Example: default sampling - read up to 1 GB of random documents

connections = [DataConnection(data_asset_id='5d99c11a-2060-4ef6-83d5-dc593c6455e2')]

iterable_dataset = DocumentsIterableDataset(connections=connections,
                                            enable_sampling=True,
                                            sampling_type='random',
                                            sample_size_limit = 1GB)

Example: read all documents/no subsampling

connections = [DataConnection(data_asset_id='5d99c11a-2060-4ef6-83d5-dc593c6455e2')]

iterable_dataset = DocumentsIterableDataset(connections=connections,
                                            enable_sampling=False)

Example: context based sampling

connections = [DataConnection(data_asset_id='5d99c11a-2060-4ef6-83d5-dc593c6455e2')]
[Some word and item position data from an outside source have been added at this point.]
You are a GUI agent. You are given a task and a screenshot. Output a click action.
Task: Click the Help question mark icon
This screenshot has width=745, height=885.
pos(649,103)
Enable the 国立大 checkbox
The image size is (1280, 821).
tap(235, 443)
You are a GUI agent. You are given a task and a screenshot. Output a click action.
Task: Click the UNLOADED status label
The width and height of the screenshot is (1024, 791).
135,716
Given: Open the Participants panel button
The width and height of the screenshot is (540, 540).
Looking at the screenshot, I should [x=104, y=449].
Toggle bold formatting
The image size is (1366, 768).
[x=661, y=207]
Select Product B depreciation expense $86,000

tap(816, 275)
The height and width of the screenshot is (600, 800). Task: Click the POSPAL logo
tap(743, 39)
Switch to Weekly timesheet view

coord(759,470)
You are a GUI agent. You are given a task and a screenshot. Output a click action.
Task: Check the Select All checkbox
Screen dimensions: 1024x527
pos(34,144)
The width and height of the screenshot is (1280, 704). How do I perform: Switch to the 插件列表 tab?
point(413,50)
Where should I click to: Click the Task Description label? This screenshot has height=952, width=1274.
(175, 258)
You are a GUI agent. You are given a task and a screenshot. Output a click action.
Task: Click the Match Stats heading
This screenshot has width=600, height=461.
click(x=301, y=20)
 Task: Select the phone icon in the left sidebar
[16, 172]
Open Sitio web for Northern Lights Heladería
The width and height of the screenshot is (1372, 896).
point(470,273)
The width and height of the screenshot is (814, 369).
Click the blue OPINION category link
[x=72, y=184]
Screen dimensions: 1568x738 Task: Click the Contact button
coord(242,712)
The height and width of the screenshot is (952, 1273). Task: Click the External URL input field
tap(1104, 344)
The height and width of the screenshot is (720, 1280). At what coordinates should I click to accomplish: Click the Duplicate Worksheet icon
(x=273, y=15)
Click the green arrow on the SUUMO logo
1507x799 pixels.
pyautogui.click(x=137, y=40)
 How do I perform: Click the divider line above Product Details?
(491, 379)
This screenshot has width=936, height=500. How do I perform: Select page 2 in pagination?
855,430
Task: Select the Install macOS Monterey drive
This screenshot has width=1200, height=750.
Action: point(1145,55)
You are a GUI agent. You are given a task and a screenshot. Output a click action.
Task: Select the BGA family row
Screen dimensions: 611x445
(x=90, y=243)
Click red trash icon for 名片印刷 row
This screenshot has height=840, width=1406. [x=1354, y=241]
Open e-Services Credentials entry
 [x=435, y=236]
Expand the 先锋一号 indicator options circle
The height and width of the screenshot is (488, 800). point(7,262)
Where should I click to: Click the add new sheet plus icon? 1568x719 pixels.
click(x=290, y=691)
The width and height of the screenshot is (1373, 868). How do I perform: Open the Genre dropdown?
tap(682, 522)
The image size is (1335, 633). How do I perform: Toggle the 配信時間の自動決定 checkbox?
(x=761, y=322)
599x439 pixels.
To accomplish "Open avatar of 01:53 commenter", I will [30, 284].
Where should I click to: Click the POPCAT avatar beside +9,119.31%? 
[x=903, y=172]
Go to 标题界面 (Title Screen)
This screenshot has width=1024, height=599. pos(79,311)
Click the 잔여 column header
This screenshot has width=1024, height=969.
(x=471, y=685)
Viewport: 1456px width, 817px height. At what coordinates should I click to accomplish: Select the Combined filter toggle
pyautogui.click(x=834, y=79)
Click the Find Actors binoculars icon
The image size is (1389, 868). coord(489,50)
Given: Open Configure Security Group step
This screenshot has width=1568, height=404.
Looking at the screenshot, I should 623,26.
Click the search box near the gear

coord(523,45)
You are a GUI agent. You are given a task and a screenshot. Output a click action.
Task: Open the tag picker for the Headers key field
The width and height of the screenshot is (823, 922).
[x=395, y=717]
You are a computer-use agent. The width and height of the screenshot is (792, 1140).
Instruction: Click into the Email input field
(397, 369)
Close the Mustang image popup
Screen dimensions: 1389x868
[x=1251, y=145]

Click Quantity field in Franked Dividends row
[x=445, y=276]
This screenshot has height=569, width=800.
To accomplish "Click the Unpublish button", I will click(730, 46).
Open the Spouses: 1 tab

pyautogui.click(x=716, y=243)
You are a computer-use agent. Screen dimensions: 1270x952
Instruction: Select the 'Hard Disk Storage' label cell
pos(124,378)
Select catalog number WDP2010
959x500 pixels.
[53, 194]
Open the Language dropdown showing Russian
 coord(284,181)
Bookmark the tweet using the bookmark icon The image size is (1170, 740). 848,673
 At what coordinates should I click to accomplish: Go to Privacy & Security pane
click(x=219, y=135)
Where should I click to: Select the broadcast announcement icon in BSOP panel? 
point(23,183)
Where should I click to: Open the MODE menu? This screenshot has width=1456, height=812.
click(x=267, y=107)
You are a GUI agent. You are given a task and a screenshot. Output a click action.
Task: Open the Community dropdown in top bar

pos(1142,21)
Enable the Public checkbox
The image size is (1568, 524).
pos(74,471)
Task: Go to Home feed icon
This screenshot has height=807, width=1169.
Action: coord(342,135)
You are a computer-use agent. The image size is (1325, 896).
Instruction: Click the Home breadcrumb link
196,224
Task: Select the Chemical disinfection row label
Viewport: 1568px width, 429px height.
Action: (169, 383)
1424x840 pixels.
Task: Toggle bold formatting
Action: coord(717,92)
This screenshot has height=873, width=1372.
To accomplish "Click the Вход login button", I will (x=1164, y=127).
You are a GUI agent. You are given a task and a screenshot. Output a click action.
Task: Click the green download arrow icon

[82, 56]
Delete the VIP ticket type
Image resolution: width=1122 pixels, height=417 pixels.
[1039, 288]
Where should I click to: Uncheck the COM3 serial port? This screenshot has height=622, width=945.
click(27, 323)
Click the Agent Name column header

iterable_dataset = DocumentsIterableDataset(connections=connections,
                                            enable_sampling=True,
                                            sampling_type='benchmark_driven',
                                            sample_size_limit = 1GB,
                                            benchmark_dataset=pd.DataFrame(
                                                data={
                                                    "question": [
                                                        "What foundation models are available in watsonx.ai ?"
                                                    ],
                                                    "correct_answers": [
                                                        [
                                                            "The following models are available in watsonx.ai: ..."
                                                        ]
                                                    ],
                                                    "correct_answer_document_ids": ["sample_pdf_file.pdf"],
                                                }))